38 Günter Ploß, Präsident des Hamburger Sportbundes (HSB): Dass man bis ins hohe Alter regelmäßig Sport treiben soll. Das habe ich trotz zweier Hüftoperationen bis heute beherzigt, weshalb ich mich immer noch fit fühle und voller Tatendrang bin. 39 Reinhold Beckmann, Talkmaster: Der beste Rat seit Langem, den ich vor sechs Jahren erhalten habe, war ein unsanfter, aber herzlich gemeinter Tritt in den Hintern. Und zwar vom Schlagzeuger Helge Zumdieck, der in mir eine alte Leidenschaft wach geküsst hat. Ihm verdanke ich es, dass ich seit drei Jahren mit meiner Band unterwegs bin. Ein Abenteuer, das ich sehr genieße. Eigentlich habe ich schon immer Musik gemacht, aber halt nicht öffentlich bis auf ein paar gelegentliche Gastauftritte etwa mit Texas Lightning oder mit Barbara Schöneberger. Dann kam jener für mich denkwürdige Abend, als ich in der ersten Sendung von „Inas Nacht“ zu Gast war. Gemeinsam mit Ina Müller haben wir einen Bossa Nova von Antônio Carlos Jobim gesungen. Anschließend meinte Helge zu mir: „Mann, du bist doch eigentlich Musiker, schreib Songs, mach was draus!“ Ich hab mich dann tatsächlich hingesetzt und wieder wie früher jeden Tag Gitarre gespielt. Bis ich sogar Lust bekam, Songs und eigene Texte zu schreiben. Heute gehört Helge zu unserer fünfköpfigen Band, und ich weiß, was Besseres, als Musik zu machen, konnte mir kaum passieren.

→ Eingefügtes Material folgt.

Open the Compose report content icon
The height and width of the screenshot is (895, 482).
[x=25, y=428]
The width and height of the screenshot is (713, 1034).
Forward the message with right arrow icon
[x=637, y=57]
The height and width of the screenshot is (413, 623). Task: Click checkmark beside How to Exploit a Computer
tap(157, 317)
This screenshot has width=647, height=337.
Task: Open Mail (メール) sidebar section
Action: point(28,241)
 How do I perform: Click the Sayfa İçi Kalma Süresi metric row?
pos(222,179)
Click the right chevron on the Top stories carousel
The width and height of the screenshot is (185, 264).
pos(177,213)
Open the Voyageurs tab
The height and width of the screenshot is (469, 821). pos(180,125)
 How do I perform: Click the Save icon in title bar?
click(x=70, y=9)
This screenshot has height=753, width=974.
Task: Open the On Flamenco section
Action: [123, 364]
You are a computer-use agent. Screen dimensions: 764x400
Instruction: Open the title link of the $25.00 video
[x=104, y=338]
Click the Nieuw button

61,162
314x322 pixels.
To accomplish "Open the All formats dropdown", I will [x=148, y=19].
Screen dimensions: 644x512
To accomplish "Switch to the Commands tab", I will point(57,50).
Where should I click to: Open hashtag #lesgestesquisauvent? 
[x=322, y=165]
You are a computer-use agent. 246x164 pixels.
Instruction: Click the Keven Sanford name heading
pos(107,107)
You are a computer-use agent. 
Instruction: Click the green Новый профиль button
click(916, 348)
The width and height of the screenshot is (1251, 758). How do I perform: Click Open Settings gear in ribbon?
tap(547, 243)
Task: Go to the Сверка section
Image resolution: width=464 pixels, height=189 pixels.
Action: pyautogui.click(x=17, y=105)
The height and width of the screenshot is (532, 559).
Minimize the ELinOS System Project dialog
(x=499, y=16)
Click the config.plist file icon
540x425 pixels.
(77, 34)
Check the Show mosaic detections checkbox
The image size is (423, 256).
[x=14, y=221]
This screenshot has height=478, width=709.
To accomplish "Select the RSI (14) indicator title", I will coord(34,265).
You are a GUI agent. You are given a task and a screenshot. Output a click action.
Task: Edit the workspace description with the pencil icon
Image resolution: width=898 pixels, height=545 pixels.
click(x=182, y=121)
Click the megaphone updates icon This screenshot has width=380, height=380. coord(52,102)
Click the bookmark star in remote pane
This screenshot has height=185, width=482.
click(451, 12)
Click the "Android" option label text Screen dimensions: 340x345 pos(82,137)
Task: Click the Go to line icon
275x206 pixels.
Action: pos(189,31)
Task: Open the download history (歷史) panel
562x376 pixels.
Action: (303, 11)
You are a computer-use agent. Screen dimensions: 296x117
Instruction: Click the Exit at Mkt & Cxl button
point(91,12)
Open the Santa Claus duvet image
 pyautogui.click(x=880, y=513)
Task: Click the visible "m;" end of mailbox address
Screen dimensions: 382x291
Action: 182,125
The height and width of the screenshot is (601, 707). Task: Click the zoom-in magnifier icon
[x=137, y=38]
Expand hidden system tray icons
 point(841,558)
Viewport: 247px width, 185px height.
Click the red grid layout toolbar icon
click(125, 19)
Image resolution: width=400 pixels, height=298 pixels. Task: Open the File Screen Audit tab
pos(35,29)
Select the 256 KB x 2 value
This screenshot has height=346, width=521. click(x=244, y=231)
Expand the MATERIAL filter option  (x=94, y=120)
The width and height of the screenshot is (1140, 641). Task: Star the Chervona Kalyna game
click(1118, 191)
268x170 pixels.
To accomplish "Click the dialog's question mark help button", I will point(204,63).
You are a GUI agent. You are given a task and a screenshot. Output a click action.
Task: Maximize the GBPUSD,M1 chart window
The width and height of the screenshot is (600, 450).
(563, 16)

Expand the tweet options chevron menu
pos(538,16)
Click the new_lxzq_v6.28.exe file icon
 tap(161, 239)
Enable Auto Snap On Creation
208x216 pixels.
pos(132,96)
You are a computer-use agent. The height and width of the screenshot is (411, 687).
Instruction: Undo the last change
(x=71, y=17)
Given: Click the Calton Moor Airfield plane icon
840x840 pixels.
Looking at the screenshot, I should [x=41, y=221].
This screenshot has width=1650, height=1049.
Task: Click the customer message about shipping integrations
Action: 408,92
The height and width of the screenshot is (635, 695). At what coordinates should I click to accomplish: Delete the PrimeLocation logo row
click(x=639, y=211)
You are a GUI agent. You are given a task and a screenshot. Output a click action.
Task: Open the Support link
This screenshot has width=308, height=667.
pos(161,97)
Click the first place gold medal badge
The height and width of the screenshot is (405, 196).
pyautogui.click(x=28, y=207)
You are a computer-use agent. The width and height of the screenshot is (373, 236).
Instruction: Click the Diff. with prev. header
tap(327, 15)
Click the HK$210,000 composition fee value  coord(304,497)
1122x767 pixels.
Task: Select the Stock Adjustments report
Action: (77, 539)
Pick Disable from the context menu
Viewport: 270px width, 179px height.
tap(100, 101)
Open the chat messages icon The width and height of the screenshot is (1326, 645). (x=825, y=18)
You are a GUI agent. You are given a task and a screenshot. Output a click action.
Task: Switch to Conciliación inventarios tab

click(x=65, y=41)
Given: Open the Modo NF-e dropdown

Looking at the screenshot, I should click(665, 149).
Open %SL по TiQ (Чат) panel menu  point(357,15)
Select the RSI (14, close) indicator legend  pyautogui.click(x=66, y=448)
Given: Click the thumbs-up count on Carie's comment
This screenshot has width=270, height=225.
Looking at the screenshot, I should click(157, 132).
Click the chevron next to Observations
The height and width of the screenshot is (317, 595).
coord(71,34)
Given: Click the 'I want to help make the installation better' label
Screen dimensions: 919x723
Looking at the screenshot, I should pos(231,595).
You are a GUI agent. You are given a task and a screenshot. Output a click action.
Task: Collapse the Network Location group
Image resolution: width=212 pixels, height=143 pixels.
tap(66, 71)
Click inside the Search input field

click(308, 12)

40 Lutz Marmor, NDR-Intendant: Wenn es hart auf hart kommt, egal ob beruflich oder privat, hat mir schon von klein auf „et rheinisch Jrundjesetz“ (das Rheinische Grundgesetz) noch immer die besten Ratschläge erteilt. Insbesondere die auch als Wohlstandsgesetz bekannte Redensart: „Mer muss och jünne könne.“ Wichtig auch außerhalb der fünften Jahreszeit: „Jeder Jeck ist anders.“ Neid und Missgunst helfen einem nie weiter, das gilt in der nordischen Tiefebene genauso wie im Rheinland. Und wer sich ab und zu daran erinnert, dass Menschen unterschiedlich sind, hat es leichter.
41 Irene Schulte-Hillen, Vorsitzende Stiftung Musikleben: Im „Notizbuch“ des großen Publizisten Johannes Gross las ich vor vielen Jahren: „An meinem 40sten Geburtstag habe ich beschlossen, keine Angst mehr zu haben“. Damals sah ich den Autor gelegentlich und fragte ihn, ob es für ihn funktioniert hätte, was er bejahte. Er meinte freundlich, ich solle es ihm einfach nachmachen. Ich weiß nicht, ob es an Johannes Gross lag, den ich immens bewunderte, oder einfach daran, dass ich inzwischen schon lange die 40 überschritten habe: Johannes Gross’ Maxime ist heute mein Mantra, mit dem ich mich in brisanten, Furcht einflößenden Momenten wappne. Es hilft tatsächlich und erinnert mich immer wieder an diesen kleinen großen Mann.